E qui torna il richiamo a Pietro e Paolo, che Francesco descrive come “testimoni” di vita, di perdono e di Cristo fino alla fine, nonostante la loro fedina non fosse pulita né la vita immacolata… Pietro ha rinnegato Gesù e Paolo perseguitava i cristiani, eppure il Signore li ha scelti: «Qui c’è un grande insegnamento: il punto di partenza della vita cristiana non è l’essere degni. Il Signore ha potuto fare ben poco con quelli che si credevano bravi… Quando ci riteniamo migliori degli altri è l’inizio della fine… Il Signore non compie prodigi con chi si crede giusto, ma con chi sa di essere bisognoso. Non è attratto dalla nostra bravura: ci ama così come siamo e cerca gente che non basta a se stessa, ma è disposta ad aprirgli il cuore. Pietro e Paolo sono stati trasparenti davanti a Dio. Pietro disse subito a Gesù: “Sono un peccatore”; Paolo scrisse di essere “il più piccolo tra gli apostoli, non degno di essere chiamato apostolo”… Hanno compreso che la santità non sta nell’innalzarsi ma nell’abbassarsi; che non è una scalata in classifica, ma è l’affidare ogni giorno la propria povertà al Signore che compie cose grandi con gli umili. I due apostoli hanno sperimentato il perdono di Dio, hanno incontrato quell’amore così forte da guarire tutte le loro miserie, e soprattutto sono stati “testimoni” di Gesù autentici… Noi magari siamo dei “curiosi” di Gesù, ci interessiamo di cose di Chiesa o di notizie religiose, apriamo siti e giornali, parliamo di cose sacre… Ma così si resta al “cosa dice la gente”, ai sondaggi, al passato, alle statistiche… A Gesù interessa poco: non vuole “reporter dello spirito”, cristiani “da copertina” o “da statistiche”… Cerca testimoni che ogni giorno gli dicano: “Signore, tu sei la mia vita”».

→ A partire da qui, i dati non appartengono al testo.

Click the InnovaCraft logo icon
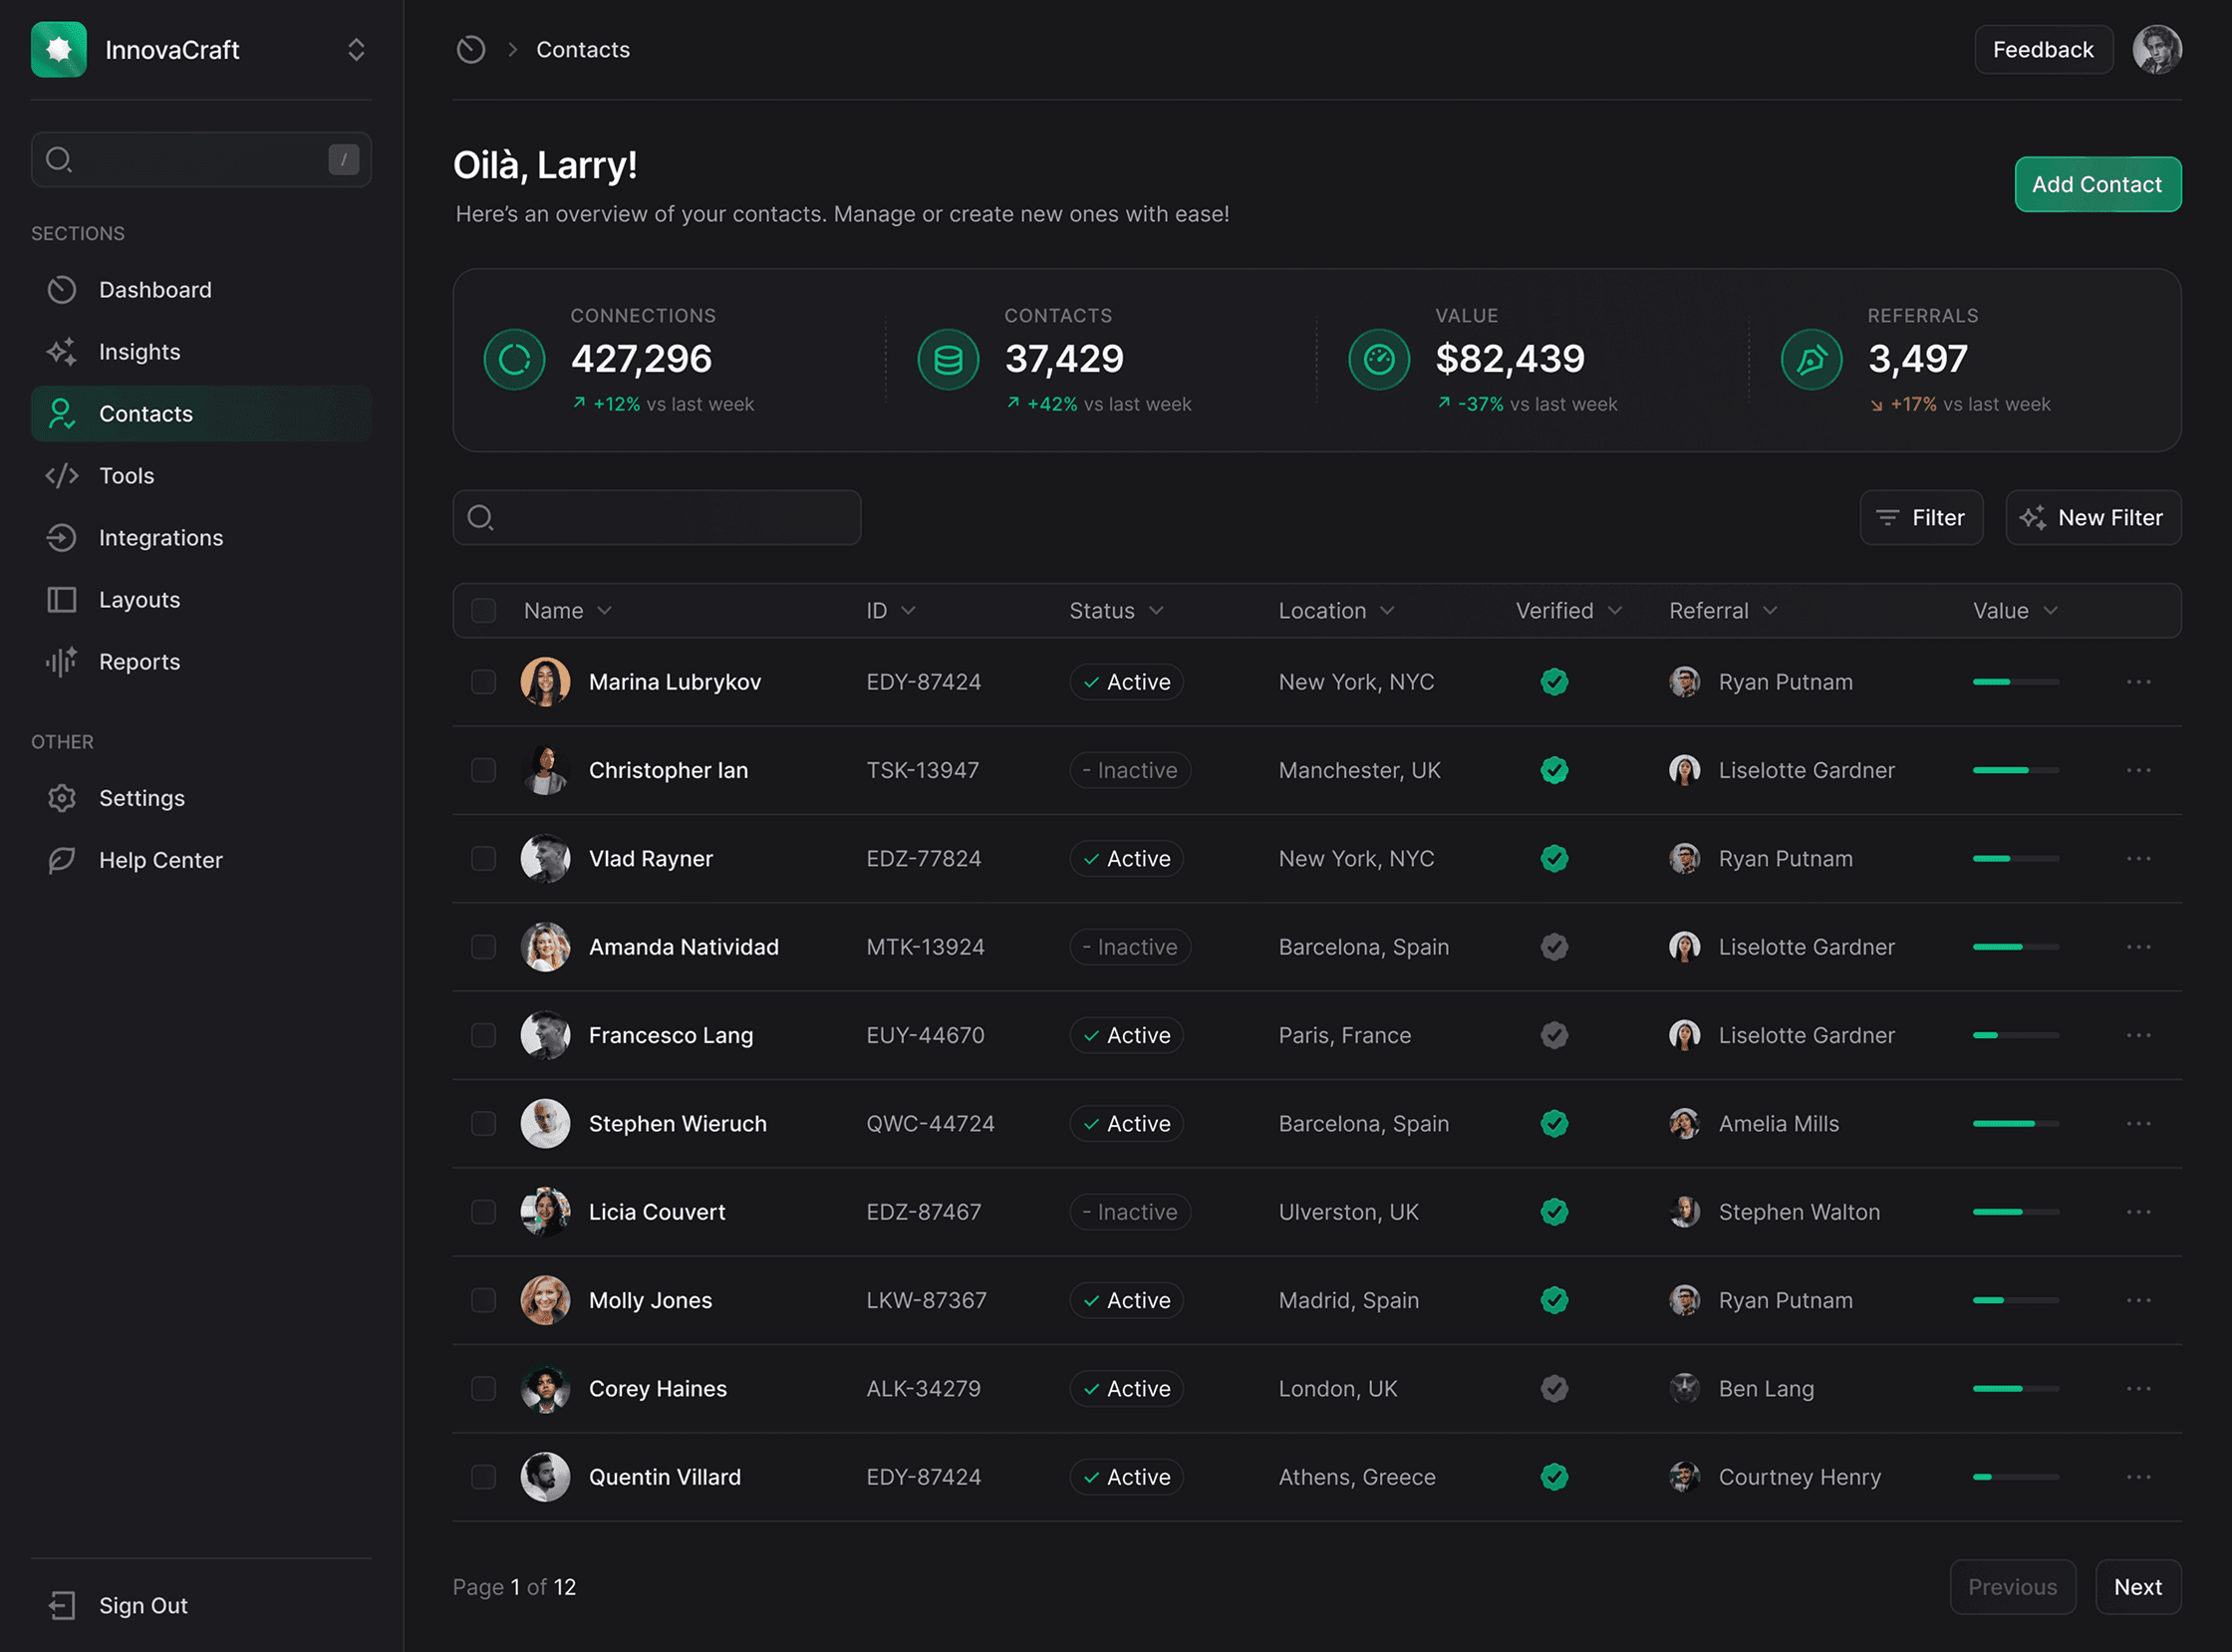The width and height of the screenshot is (2232, 1652). [x=59, y=50]
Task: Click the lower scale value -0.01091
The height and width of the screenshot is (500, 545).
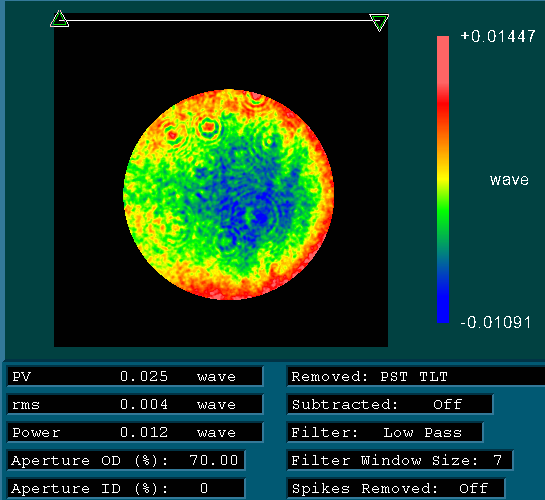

CHE COSA E’ IL PALLIO E QUAL E’ IL SUO VALORE

Il sacro pallio è una stola di lana di agnello che ha la forma di una doppia Y e s’indossa sopra la casula. È decorato con sei croci nere di seta (le ferite di Cristo) ed è ornato su petto, dorso e spalla sinistra da una spilla (i chiodi della croce). Esso ricorda l’immagine della pecorella raffigurata sulle spalle di Gesù, il Buon Pastore, e simboleggia la comunione dei vescovi con il Papa.

La lana, bianchissima, viene da agnelli allevati dalle religiose del convento romano di San Lorenzo in Panisperna e offerti ogni anno al pontefice dai Canonici Regolari Lateranensi nel giorno di sant’Agnese (21 gennaio), uccisa da un colpo di spada alla gola, come un tempo si faceva con gli agnelli.

I palli sono tessuti e cuciti dalle monache benedettine di Santa Cecilia in Trastevere e conservati nella basilica di San Pietro, in una teca ai piedi dell’Altare della Confessione, vicino alla Tomba di Pietro.

Dal 2015, durante la messa del 29 giugno il pallio viene benedetto e consegnato dal papa, ma sarà “imposto” (fatto indossare) solennemente più tardi, nella diocesi del vescovo, così tutti i fedeli assisteranno all’imposizione di questo segno di autorità e comunione con Roma.